Obsessive Beatle fandom is nothing new, especially among those who have gone on to have famous music careers themselves.
Jeff Lynne, for example, was so taken by the late-period orchestrations of the Fab Four that he based his nascent prog rock band, the Electric Light Orchestra, off of their sound. The Gallagher brothers shoehorned Beatles references into their lyrics and videos anywhere they could, with ‘I Am the Walrus’ currently being the last song Noel and Liam ever played together. Songwriter partnerships, from Jagger/Richards in The Rolling Stones to Chilton/Bell in Big Star, looked to emulate the magic produced from those singular Lennon/McCartney tracks.
The trick with Beatles fandom is that it’s becoming harder and harder to find something relatively obscure to swipe. Considering how the band is the most famous group of all time, there are practically no unknown corners left to explore, no stones left unturned, and no second of the band’s existence that hasn’t been meticulously tracked and catalogued. If Ringo Starr ate a can of beans in Rishikesh, chances are someone can tell you the exact day he did it (somewhere between February 20 and March 1, likely every one of those days considering it was the only thing Starr was comfortable eating at the ashram. See? Ludicrously catalogued).
It’s perhaps bizarre, then, that one of the most successful indie rock bands of the 21st century has been flaunting a Beatles reference right under our noses for over two decades. In terms of “obscurity”, it’s hard to get more unsung than the Magical Mystery Tour film. Especially in America, the hour-long made for television film never saw much in the way of widespread distribution or cultural impact. Poorly received in the UK and nearly impossible to view in the States while the band was a present tense entity, the Magical Mystery Tour film still rarely finds reference (or reverence) beyond the most dedicated of Beatles fanatics.
One of those fanatics was Ben Gibbard, a young upstart musician from the Seattle area who was looking for a new moniker to release his more refined solo music under after creating the lo-fi project All-Time Quarterback. Hanging out with producer friend Chris Walla, who would eventually join the band as a guitarist and keyboardist, Gibbard found a bootleg version of the film and became obsessed.
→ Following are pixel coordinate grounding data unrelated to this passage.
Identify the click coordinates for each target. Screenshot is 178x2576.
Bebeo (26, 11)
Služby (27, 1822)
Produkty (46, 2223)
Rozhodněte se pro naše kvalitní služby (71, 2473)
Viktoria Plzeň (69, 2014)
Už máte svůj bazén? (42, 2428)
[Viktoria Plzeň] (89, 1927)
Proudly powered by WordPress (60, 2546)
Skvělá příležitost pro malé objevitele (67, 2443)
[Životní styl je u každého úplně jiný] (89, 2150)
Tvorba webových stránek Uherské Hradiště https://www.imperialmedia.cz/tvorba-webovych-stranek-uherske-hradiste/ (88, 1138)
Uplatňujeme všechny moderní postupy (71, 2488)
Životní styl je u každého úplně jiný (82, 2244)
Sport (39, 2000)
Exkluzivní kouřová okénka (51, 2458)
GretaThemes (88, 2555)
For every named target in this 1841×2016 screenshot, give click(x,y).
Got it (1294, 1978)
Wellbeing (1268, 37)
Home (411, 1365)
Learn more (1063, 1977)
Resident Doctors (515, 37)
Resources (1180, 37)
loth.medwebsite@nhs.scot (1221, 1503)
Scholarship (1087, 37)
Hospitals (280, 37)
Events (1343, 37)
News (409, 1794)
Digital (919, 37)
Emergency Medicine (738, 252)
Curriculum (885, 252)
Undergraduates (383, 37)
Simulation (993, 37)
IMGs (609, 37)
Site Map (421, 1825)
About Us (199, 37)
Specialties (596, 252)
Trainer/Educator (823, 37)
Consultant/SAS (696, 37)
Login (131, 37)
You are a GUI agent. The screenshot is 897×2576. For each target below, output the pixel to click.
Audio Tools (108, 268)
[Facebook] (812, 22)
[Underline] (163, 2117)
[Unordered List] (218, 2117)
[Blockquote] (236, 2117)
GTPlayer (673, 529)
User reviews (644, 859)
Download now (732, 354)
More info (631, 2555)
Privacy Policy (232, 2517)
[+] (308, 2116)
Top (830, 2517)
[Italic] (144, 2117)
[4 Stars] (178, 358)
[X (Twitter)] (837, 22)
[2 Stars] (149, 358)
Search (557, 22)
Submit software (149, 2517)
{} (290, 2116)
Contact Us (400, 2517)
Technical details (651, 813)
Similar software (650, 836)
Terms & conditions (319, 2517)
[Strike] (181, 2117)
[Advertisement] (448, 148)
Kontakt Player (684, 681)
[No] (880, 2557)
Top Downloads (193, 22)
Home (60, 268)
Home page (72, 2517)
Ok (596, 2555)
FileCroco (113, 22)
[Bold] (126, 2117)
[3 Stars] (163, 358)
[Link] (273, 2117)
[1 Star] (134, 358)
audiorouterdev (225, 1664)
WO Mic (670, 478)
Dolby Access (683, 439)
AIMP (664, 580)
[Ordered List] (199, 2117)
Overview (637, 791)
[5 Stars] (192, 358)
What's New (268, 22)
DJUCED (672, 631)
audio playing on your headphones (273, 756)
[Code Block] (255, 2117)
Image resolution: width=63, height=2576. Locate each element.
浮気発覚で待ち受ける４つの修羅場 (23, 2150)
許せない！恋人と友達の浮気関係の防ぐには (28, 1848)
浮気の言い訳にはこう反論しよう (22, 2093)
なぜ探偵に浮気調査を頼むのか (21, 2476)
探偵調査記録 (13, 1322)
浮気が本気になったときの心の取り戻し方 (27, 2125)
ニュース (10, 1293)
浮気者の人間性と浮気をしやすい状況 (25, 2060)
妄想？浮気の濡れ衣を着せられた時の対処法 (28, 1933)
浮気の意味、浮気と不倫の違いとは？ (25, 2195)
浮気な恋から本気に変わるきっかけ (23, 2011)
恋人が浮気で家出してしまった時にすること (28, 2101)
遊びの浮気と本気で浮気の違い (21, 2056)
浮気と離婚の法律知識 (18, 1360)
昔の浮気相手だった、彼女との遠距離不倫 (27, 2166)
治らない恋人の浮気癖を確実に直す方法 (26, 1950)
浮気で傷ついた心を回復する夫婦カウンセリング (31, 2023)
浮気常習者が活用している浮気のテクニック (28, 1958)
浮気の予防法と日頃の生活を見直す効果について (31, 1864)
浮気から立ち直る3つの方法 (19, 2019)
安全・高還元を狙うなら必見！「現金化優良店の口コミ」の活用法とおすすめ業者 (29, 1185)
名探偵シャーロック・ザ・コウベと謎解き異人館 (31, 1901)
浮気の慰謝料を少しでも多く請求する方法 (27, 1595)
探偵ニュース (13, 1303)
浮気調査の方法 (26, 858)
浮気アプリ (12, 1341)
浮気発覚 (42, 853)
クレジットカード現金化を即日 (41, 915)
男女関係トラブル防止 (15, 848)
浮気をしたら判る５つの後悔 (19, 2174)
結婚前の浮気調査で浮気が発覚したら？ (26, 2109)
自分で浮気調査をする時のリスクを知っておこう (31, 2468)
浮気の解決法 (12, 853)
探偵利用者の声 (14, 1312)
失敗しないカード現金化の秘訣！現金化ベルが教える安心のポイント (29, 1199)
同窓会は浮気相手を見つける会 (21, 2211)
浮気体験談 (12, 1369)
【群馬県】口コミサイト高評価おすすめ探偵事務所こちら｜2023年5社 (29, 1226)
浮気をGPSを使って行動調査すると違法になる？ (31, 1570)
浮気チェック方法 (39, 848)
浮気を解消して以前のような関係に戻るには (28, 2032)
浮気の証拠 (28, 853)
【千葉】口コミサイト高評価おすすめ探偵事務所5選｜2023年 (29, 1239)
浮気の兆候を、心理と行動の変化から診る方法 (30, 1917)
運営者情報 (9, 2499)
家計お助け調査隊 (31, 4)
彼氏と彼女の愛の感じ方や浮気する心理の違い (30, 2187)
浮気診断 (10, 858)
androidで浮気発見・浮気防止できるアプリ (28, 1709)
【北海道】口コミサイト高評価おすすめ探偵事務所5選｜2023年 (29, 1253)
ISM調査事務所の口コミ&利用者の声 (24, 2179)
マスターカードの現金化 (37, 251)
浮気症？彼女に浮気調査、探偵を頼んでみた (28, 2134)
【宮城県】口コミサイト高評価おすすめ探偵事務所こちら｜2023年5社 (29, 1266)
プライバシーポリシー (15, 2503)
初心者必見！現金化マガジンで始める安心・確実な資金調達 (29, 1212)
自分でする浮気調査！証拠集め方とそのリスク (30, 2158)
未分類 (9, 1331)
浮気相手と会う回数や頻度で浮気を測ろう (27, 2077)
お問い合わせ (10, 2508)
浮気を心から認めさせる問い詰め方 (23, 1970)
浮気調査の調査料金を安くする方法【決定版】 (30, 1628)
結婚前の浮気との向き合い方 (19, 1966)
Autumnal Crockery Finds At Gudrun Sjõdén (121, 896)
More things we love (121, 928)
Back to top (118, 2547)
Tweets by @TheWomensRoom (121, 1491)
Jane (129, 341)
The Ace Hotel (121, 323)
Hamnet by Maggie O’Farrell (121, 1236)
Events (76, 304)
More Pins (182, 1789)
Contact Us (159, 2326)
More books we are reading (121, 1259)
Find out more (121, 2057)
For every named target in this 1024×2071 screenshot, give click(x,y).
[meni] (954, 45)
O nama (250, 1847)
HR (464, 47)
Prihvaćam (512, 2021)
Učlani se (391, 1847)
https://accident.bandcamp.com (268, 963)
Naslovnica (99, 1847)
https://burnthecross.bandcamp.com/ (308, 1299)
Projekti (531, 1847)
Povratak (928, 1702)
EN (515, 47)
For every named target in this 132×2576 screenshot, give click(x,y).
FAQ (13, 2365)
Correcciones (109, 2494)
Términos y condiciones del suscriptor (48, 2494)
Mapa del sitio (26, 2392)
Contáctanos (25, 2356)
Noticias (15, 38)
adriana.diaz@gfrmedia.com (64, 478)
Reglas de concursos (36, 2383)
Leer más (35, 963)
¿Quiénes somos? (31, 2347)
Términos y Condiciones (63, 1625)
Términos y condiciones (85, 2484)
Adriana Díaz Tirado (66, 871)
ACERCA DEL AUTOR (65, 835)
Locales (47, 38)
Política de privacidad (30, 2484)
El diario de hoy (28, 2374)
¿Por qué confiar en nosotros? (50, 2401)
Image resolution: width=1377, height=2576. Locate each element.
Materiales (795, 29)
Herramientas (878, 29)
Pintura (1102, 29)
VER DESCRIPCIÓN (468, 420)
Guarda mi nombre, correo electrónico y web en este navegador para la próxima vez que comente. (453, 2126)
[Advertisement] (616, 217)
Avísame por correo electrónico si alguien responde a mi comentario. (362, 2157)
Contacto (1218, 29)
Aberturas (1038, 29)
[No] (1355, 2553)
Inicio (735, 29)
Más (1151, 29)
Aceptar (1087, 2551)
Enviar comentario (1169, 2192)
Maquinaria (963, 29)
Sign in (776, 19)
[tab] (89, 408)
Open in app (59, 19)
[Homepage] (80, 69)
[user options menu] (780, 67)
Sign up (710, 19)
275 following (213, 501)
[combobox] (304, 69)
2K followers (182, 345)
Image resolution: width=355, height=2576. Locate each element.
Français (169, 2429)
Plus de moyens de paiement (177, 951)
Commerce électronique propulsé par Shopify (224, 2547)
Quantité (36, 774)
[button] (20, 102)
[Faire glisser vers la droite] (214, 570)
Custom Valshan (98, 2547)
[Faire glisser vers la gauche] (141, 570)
“Ben was in a Magical Mystery Tour all-the-time kind of phase,” Walla recalled. “He made a grand proclamation from the couch at one point that if he ever had another band, he was going to call it Death Cab For Cutie.”
The name in question might have been in a Beatles film, but the reference didn’t actually have to do with the Fab Four. Instead, avant-garde pop tricksters The Bonzo Dog Doo-Dah Band, who had ties to Monty Python and were friends with The Beatles, performed a parody of ’50s teenage car crash songs called ‘Death Cab for Cutie’ during a scene where the tour’s male patrons visited a strip club.
The name was originally meant to obscure the fact that it was initially just Gibbard performing, akin to Dave Grohl choosing to release his solo recordings in the wake of Kurt Cobain’s death under the name ‘Foo Fighters’. However, as the band ascended to greater popularity, Gibbard came to somewhat regret the name.
“The name was never supposed to be something that someone was going to reference 15 years on,” Gibbard replied. “So yeah, I would absolutely go back and give it a more obvious name. But thank God for Wikipedia. At least now, people don’t have to ask me where the fucking name came from every interview.”